Cacik

© Katherine Stetson

The Turkish version of Tzatziki and Raita.

Makes approximately 2 cups.

  • 1 cup Greek yogurt
  • 1 cup English cucumber, grated
  • 1 clove garlic, minced
  • 2 tablespoons fresh mint, chopped
  • 2 tablespoons cilantro, chopped
  • 2 tablespoons extra virgin olive oil
  • Sea salt, to taste

Combine all ingredients in a medium bowl.
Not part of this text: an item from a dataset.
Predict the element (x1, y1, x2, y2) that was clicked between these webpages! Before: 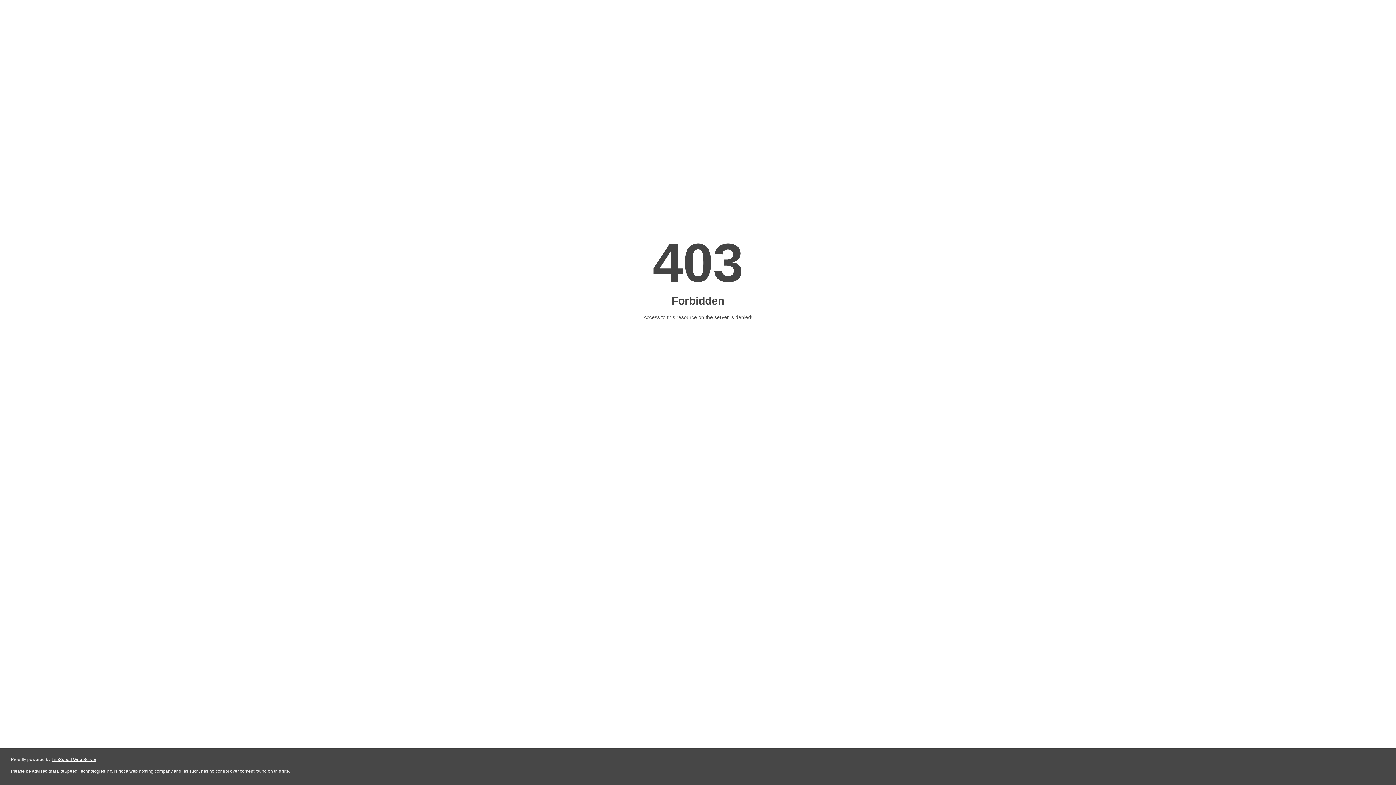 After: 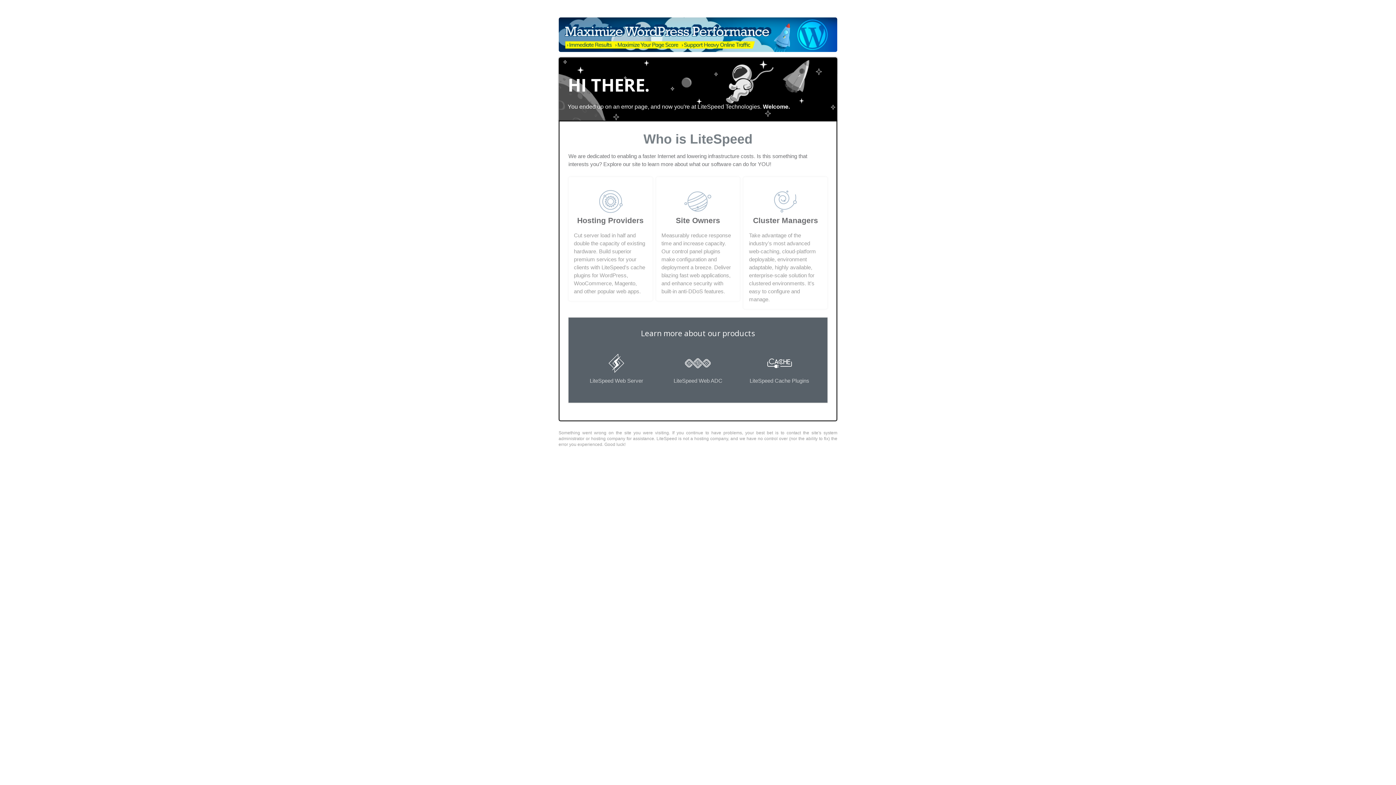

Refrigerate for several hours prior to serving.

Piquant Curry Sauce

© Katherine Stetson

A great cold sauce to serve with Beef Fondue or grilled steaks.  Also good as a dip for crudités and breadsticks.

For ½ cup:

  • ½ cup sour cream
  • 1 teaspoon curry powder
  • ½ teaspoon smoked paprika
  • ½ teaspoon cumin
  • ½ teaspoon turmeric
  • pinch cayenne

Mix ingredients thoroughly in a small bowl.  Cover and refrigerate.  Flavor will deepen over a few hours.

Horseradish Caraway Sauce

© Katherine Stetson

Great on a roast beef sandwich or with beef fondue.

For 2/3 cup:

  • ½ cup sour cream
  • 2 tablespoons prepared horseradish
  • 1 tablespoon chopped flat leaf parsley
  • 1 teaspoon caraway seeds
  • 1 teaspoon fresh lemon juice

Mix ingredients thoroughly in a small bowl.  Cover and refrigerate.  Flavor will deepen over a few hours.

Malicious Mustard

© Katherine Stetson

Guaranteed garlic breath!  Superb with Beef Fondue, on burgers and ham sandwiches, or simply mixed into any recipe calling for mustard.

For 1+ cup:

  • ½ cup Dijon mustard (preferably Grey Poupon)
  • ½ cup mayonnaise (preferably homemade or Hellman’s)
  • 2 garlic cloves, grated on a food plane or very finely crushed
  • 1 tablespoon chopped fresh tarragon, or 1 teaspoon dried
  • ½ teaspoon cayenne pepper
  • ½ teaspoon freshly ground pepper

Mix ingredients thoroughly in a small bowl.  Cover and refrigerate.  Flavor will deepen over a few hours.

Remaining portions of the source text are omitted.